**WORK TASK**
What appears from the first line of the records below through the line containing "Task: Select the empty" must be reproduced verbatim.

**THE DATA**

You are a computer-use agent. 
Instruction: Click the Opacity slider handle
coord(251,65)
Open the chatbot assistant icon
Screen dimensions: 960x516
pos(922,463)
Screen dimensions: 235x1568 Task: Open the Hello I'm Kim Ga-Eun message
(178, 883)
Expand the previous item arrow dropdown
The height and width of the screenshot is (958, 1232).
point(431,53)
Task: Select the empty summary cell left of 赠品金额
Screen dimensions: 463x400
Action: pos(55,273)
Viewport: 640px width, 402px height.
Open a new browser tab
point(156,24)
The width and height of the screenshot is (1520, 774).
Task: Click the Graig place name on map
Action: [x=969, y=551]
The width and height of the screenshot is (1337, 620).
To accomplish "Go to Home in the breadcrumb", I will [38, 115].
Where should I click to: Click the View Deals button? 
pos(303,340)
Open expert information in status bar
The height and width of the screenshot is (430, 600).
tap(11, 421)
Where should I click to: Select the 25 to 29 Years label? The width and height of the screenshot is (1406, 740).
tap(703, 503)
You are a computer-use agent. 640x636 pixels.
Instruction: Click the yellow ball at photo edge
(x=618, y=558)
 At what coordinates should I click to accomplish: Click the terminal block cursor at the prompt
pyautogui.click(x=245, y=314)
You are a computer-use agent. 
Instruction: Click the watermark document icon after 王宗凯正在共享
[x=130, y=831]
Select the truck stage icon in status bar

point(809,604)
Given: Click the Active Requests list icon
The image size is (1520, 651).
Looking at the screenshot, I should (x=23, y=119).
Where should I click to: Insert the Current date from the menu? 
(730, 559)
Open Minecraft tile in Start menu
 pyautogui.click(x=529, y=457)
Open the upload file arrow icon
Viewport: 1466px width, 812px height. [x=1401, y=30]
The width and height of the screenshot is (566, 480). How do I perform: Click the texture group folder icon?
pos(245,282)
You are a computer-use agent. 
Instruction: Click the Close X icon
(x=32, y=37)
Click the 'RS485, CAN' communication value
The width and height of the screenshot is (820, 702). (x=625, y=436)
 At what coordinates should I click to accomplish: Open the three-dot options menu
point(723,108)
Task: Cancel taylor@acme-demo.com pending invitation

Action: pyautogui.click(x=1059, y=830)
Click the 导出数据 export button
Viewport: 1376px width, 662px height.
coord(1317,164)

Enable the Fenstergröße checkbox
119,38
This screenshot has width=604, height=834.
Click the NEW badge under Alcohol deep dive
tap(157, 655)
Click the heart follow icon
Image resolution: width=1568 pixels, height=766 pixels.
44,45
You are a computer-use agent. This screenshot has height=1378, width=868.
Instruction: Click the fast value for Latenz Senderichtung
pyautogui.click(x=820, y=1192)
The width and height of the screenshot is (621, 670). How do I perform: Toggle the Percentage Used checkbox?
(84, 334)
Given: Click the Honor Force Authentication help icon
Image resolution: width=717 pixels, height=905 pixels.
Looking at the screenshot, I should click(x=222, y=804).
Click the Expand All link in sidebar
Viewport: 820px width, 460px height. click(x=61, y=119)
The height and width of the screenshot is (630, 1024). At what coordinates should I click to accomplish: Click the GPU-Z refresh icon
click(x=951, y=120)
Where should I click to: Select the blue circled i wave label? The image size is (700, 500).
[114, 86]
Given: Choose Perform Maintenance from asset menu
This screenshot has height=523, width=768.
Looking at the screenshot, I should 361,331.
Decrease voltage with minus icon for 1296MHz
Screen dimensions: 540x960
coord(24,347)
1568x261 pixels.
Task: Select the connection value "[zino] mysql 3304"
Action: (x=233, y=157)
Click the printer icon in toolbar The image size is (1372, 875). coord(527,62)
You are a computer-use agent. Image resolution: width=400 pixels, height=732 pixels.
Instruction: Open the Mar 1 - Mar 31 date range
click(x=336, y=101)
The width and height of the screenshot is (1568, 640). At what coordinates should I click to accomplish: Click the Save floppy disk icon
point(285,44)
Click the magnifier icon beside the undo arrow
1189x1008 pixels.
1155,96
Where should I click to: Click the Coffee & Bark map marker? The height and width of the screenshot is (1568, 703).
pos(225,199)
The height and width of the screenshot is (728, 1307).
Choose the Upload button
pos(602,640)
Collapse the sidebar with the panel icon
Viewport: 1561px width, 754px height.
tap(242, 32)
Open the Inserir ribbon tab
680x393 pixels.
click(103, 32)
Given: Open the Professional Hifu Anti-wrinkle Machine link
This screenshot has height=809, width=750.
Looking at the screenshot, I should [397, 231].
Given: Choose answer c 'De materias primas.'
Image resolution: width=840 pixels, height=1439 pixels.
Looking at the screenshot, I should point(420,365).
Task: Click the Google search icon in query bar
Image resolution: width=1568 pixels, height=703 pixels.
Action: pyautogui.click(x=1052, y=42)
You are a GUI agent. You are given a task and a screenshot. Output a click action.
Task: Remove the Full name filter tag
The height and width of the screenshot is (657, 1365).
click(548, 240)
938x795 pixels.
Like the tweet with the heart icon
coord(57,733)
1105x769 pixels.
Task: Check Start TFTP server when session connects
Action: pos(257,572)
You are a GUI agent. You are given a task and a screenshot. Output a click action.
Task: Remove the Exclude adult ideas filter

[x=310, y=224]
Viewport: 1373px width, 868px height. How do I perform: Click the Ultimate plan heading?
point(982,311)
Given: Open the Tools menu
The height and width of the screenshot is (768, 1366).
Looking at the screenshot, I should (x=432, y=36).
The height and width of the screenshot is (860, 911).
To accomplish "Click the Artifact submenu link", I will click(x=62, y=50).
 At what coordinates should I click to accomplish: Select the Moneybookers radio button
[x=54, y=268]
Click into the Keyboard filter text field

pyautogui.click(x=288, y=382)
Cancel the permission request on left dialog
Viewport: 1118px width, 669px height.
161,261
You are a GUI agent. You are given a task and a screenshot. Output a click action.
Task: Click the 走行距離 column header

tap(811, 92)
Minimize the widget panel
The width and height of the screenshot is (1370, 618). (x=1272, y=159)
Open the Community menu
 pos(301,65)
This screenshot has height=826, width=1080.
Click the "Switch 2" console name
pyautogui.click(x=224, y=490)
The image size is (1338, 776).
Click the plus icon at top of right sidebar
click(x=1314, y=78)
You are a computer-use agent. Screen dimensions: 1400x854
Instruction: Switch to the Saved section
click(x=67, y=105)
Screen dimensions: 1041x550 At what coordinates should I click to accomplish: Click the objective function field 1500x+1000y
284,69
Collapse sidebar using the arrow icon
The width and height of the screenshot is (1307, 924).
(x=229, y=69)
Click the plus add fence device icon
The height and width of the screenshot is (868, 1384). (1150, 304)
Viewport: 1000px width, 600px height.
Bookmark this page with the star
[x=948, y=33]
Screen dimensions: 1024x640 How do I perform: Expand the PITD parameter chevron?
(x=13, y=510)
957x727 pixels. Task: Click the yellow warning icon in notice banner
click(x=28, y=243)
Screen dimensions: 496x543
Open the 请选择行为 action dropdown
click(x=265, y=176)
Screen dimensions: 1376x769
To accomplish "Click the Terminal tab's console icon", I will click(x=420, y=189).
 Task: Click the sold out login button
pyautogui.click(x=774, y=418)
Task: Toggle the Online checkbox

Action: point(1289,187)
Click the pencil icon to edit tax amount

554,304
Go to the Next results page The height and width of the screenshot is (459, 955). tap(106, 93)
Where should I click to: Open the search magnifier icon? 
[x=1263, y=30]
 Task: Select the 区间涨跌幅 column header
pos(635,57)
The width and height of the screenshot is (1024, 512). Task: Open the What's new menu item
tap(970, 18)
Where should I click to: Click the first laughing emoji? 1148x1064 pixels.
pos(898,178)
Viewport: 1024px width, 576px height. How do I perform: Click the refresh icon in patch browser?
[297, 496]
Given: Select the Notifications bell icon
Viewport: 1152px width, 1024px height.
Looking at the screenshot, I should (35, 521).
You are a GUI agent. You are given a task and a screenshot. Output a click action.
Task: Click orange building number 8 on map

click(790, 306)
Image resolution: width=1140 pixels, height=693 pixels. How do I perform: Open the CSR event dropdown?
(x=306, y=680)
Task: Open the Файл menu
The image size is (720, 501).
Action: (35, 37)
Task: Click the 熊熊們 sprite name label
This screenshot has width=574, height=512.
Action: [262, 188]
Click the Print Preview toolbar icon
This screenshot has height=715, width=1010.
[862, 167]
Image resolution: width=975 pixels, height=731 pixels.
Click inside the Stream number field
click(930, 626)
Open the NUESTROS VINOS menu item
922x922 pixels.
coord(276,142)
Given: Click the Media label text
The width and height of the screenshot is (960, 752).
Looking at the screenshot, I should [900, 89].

**EXERCISE RESPONSE**
You are a computer-use agent. 
Instruction: Click the Opacity slider handle
coord(251,65)
Open the chatbot assistant icon
Screen dimensions: 960x516
pos(922,463)
Screen dimensions: 235x1568 Task: Open the Hello I'm Kim Ga-Eun message
(178, 883)
Expand the previous item arrow dropdown
The height and width of the screenshot is (958, 1232).
point(431,53)
Task: Select the empty summary cell left of 赠品金额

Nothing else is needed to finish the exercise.